Task inputs below:

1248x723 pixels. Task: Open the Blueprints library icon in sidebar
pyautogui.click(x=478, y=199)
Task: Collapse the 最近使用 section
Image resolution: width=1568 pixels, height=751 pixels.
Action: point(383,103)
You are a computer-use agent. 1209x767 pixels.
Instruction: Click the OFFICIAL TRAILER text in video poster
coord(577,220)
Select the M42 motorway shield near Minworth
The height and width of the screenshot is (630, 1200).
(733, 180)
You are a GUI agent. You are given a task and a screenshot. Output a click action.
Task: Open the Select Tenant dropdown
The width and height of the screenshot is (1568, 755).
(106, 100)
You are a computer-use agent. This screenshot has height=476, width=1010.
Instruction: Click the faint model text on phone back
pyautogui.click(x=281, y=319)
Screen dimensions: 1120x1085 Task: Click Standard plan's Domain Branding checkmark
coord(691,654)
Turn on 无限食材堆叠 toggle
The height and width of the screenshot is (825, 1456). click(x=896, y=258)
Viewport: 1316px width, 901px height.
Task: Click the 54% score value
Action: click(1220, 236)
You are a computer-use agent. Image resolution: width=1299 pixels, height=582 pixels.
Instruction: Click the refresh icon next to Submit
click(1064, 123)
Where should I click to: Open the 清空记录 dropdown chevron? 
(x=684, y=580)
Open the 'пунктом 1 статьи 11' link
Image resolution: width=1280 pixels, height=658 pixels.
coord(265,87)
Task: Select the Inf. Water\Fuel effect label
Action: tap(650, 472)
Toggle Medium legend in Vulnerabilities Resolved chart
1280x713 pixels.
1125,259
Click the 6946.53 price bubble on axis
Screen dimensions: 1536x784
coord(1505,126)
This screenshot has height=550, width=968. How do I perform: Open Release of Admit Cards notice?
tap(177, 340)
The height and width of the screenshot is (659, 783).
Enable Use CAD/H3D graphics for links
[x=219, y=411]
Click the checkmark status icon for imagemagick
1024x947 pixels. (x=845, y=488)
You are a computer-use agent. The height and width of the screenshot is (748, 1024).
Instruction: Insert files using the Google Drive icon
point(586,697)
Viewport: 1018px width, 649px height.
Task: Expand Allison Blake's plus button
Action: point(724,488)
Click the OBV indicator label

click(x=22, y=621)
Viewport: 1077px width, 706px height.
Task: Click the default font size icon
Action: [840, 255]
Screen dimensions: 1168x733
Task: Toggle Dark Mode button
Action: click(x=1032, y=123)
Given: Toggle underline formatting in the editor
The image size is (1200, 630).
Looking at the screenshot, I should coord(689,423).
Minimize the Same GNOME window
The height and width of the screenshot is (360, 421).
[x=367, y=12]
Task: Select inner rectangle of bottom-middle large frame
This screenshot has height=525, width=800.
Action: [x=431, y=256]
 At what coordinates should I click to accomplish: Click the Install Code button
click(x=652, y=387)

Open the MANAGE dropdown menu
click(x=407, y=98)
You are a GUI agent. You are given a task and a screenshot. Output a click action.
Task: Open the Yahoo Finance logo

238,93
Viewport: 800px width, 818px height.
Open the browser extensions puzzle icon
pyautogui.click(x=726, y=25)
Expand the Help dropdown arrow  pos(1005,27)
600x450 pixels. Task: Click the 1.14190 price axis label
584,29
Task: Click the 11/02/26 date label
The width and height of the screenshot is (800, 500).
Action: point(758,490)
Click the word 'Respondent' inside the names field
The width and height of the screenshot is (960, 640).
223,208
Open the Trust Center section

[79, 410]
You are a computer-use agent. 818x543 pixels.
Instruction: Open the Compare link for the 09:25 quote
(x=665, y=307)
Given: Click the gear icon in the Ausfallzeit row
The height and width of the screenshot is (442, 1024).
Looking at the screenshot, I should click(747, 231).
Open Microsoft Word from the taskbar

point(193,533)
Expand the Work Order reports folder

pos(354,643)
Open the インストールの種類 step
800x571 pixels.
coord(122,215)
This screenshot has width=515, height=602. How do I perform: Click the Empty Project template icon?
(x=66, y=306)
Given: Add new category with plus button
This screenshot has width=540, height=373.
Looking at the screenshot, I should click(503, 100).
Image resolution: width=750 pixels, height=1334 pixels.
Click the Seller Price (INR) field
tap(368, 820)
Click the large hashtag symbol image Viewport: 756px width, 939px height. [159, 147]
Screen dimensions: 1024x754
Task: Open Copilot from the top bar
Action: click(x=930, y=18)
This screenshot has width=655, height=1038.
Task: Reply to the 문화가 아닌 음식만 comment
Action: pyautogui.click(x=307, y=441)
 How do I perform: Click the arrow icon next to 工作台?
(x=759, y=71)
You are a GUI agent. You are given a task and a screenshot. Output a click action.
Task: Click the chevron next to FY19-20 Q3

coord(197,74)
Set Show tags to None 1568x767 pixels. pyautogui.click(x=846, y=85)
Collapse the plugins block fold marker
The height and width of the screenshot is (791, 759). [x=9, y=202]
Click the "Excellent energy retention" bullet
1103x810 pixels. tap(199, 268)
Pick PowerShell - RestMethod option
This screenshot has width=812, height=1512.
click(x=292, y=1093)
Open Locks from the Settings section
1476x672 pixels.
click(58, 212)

End of Task inputs.

▶ **Assigned task**
Every line of the data above is to be copied out exactly.

▶ **Response to the exercise**
1248x723 pixels. Task: Open the Blueprints library icon in sidebar
pyautogui.click(x=478, y=199)
Task: Collapse the 最近使用 section
Image resolution: width=1568 pixels, height=751 pixels.
Action: point(383,103)
You are a computer-use agent. 1209x767 pixels.
Instruction: Click the OFFICIAL TRAILER text in video poster
coord(577,220)
Select the M42 motorway shield near Minworth
The height and width of the screenshot is (630, 1200).
(733, 180)
You are a GUI agent. You are given a task and a screenshot. Output a click action.
Task: Open the Select Tenant dropdown
The width and height of the screenshot is (1568, 755).
(106, 100)
You are a computer-use agent. This screenshot has height=476, width=1010.
Instruction: Click the faint model text on phone back
pyautogui.click(x=281, y=319)
Screen dimensions: 1120x1085 Task: Click Standard plan's Domain Branding checkmark
coord(691,654)
Turn on 无限食材堆叠 toggle
The height and width of the screenshot is (825, 1456). click(x=896, y=258)
Viewport: 1316px width, 901px height.
Task: Click the 54% score value
Action: click(1220, 236)
You are a computer-use agent. Image resolution: width=1299 pixels, height=582 pixels.
Instruction: Click the refresh icon next to Submit
click(1064, 123)
Where should I click to: Open the 清空记录 dropdown chevron? 
(x=684, y=580)
Open the 'пунктом 1 статьи 11' link
Image resolution: width=1280 pixels, height=658 pixels.
coord(265,87)
Task: Select the Inf. Water\Fuel effect label
Action: tap(650, 472)
Toggle Medium legend in Vulnerabilities Resolved chart
1280x713 pixels.
1125,259
Click the 6946.53 price bubble on axis
Screen dimensions: 1536x784
coord(1505,126)
This screenshot has height=550, width=968. How do I perform: Open Release of Admit Cards notice?
tap(177, 340)
The height and width of the screenshot is (659, 783).
Enable Use CAD/H3D graphics for links
[x=219, y=411]
Click the checkmark status icon for imagemagick
1024x947 pixels. (x=845, y=488)
You are a computer-use agent. The height and width of the screenshot is (748, 1024).
Instruction: Insert files using the Google Drive icon
point(586,697)
Viewport: 1018px width, 649px height.
Task: Expand Allison Blake's plus button
Action: point(724,488)
Click the OBV indicator label

click(x=22, y=621)
Viewport: 1077px width, 706px height.
Task: Click the default font size icon
Action: [840, 255]
Screen dimensions: 1168x733
Task: Toggle Dark Mode button
Action: click(x=1032, y=123)
Given: Toggle underline formatting in the editor
The image size is (1200, 630).
Looking at the screenshot, I should coord(689,423).
Minimize the Same GNOME window
The height and width of the screenshot is (360, 421).
[x=367, y=12]
Task: Select inner rectangle of bottom-middle large frame
This screenshot has height=525, width=800.
Action: [x=431, y=256]
 At what coordinates should I click to accomplish: Click the Install Code button
click(x=652, y=387)

Open the MANAGE dropdown menu
click(x=407, y=98)
You are a GUI agent. You are given a task and a screenshot. Output a click action.
Task: Open the Yahoo Finance logo

238,93
Viewport: 800px width, 818px height.
Open the browser extensions puzzle icon
pyautogui.click(x=726, y=25)
Expand the Help dropdown arrow  pos(1005,27)
600x450 pixels. Task: Click the 1.14190 price axis label
584,29
Task: Click the 11/02/26 date label
The width and height of the screenshot is (800, 500).
Action: point(758,490)
Click the word 'Respondent' inside the names field
The width and height of the screenshot is (960, 640).
223,208
Open the Trust Center section

[79, 410]
You are a computer-use agent. 818x543 pixels.
Instruction: Open the Compare link for the 09:25 quote
(x=665, y=307)
Given: Click the gear icon in the Ausfallzeit row
The height and width of the screenshot is (442, 1024).
Looking at the screenshot, I should click(747, 231).
Open Microsoft Word from the taskbar

point(193,533)
Expand the Work Order reports folder

pos(354,643)
Open the インストールの種類 step
800x571 pixels.
coord(122,215)
This screenshot has width=515, height=602. How do I perform: Click the Empty Project template icon?
(x=66, y=306)
Given: Add new category with plus button
This screenshot has width=540, height=373.
Looking at the screenshot, I should click(503, 100).
Image resolution: width=750 pixels, height=1334 pixels.
Click the Seller Price (INR) field
tap(368, 820)
Click the large hashtag symbol image Viewport: 756px width, 939px height. [159, 147]
Screen dimensions: 1024x754
Task: Open Copilot from the top bar
Action: click(x=930, y=18)
This screenshot has width=655, height=1038.
Task: Reply to the 문화가 아닌 음식만 comment
Action: pyautogui.click(x=307, y=441)
 How do I perform: Click the arrow icon next to 工作台?
(x=759, y=71)
You are a GUI agent. You are given a task and a screenshot. Output a click action.
Task: Click the chevron next to FY19-20 Q3

coord(197,74)
Set Show tags to None 1568x767 pixels. pyautogui.click(x=846, y=85)
Collapse the plugins block fold marker
The height and width of the screenshot is (791, 759). [x=9, y=202]
Click the "Excellent energy retention" bullet
1103x810 pixels. tap(199, 268)
Pick PowerShell - RestMethod option
This screenshot has width=812, height=1512.
click(x=292, y=1093)
Open Locks from the Settings section
1476x672 pixels.
click(58, 212)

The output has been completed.